— Оступишься ещё… — пробормотал он.
— Ой, ты дурень… — я повернулась к нему лицом. — Со мной всё в порядке. Сказала же: я не боюсь высоты.
— Зато я боюсь, — проговорил он, наклоняясь ко мне близко-близко. — Очень боюсь тебя потерять…
Его поцелуй в губы был абсолютно целомудренный, но очень-очень нежный.

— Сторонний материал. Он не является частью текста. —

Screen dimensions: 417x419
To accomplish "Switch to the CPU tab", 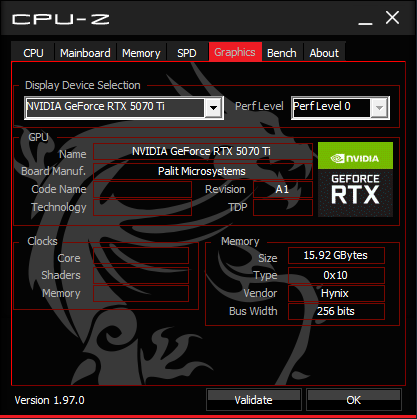I will 33,53.
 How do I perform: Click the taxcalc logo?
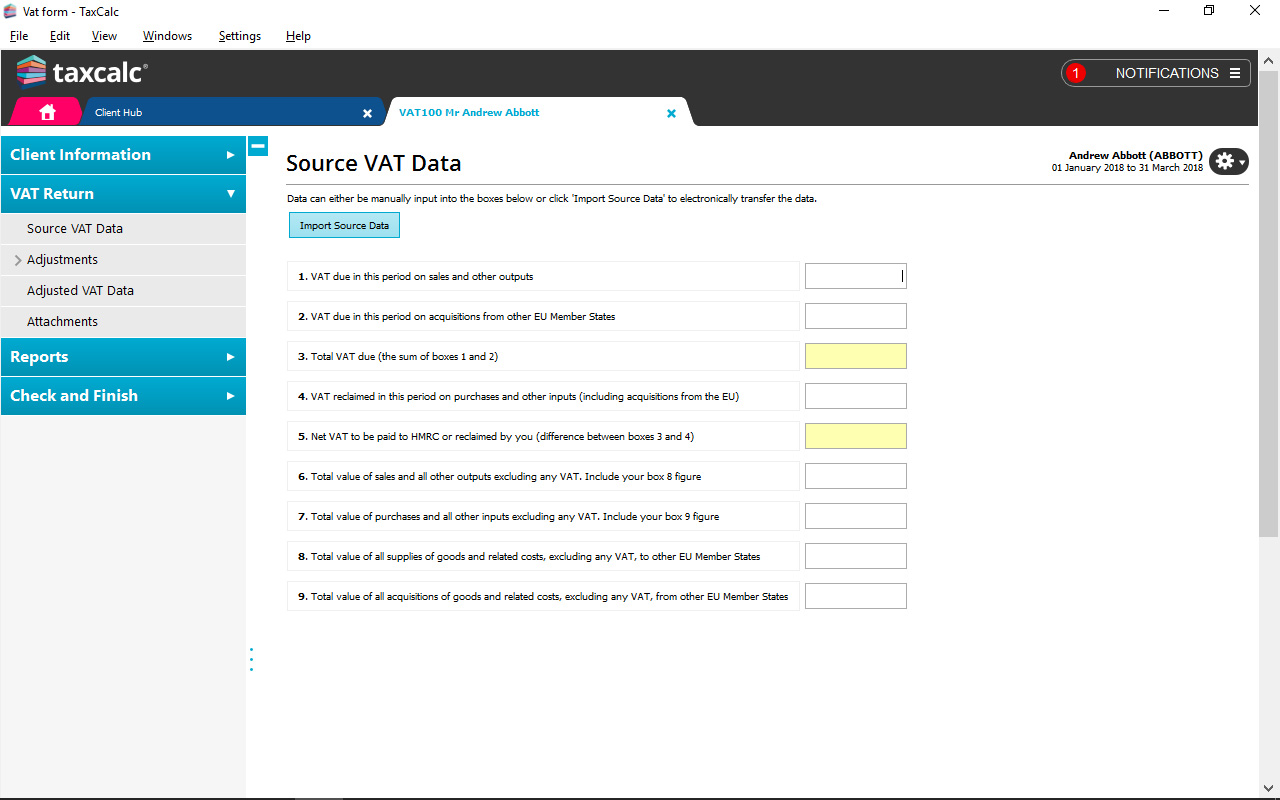click(82, 73)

— Никита, не делай так больше.
— Почему?
— Потому что я люблю Макса. Ни к чему другому я не готова. И пока мне даже не представить, что смогу когда-нибудь.
Он, не отрываясь, смотрел на меня. Его глаза повлажнели, и он беспомощно заморгал. А потом взял меня за руку, склонился, осторожно поцеловал мои пальцы и медленно отпустил.

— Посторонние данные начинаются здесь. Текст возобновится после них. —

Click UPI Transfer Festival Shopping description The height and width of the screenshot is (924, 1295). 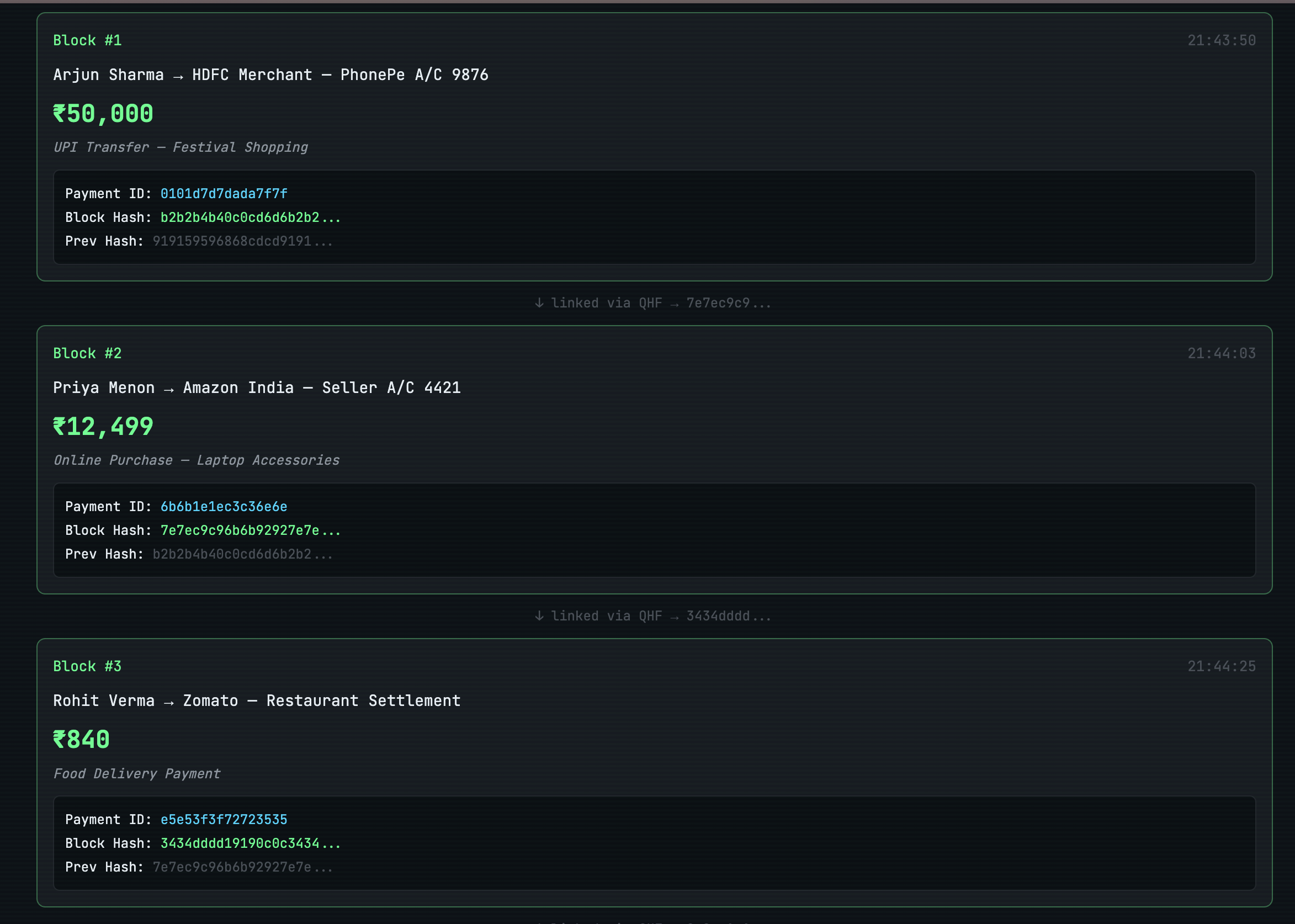181,147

Я захлопала глазами, растерявшись от такого перебора с галантностью. Мои слова должны были его огорчить, но Никита казался мне смущённым и растроганным, но уж никак не огорчённым.
— Этот собачий холод, в июне-то, — сказал он невпопад. — Пойдём-ка с улицы. Пойдём.
Я послушно вернулась за ним в квартиру.
— Выпьешь ещё горяченького? — с надеждой спросил Никита, всё ещё заметно нервничая.
— Хорошо, давай, — вздохнула я, понимая, что дело не в горяченьком, а в том, что, если я откажусь ещё и от кофе, Корышев будет чувствовать себя совсем паршиво.
Через несколько минут он принёс из кухонного уголка ещё два кофе.
Он сидел напротив меня со своей чашкой зажатый и напряжённый, как старшеклассник на первом свидании. С чего вдруг такие трепетные нервы, было совершенно непонятно. Он же не мальчик-одуванчик, а взрослый матёрый мужик. Насколько я успела узнать его характер, вряд ли он менял женщин, как перчатки, но если не десяток-другой, то пара-тройка-полдюжины в его жизни были уж как минимум.
— Никита, я очень неудобно себя чувствую теперь… Правда, не надо этого больше, хорошо?
— Я не из тех, кому нужно повторять такие вещи дважды, — тихо сказал он, не поднимая глаз. — Я не хотел тебя смутить.
— Тогда и сам не смущайся, от этого мне вдвойне неудобно. И странно всё это.
— Странно? — изумился он. — Отчего же?
— Совсем недавно ты сказал, что любишь Алишу.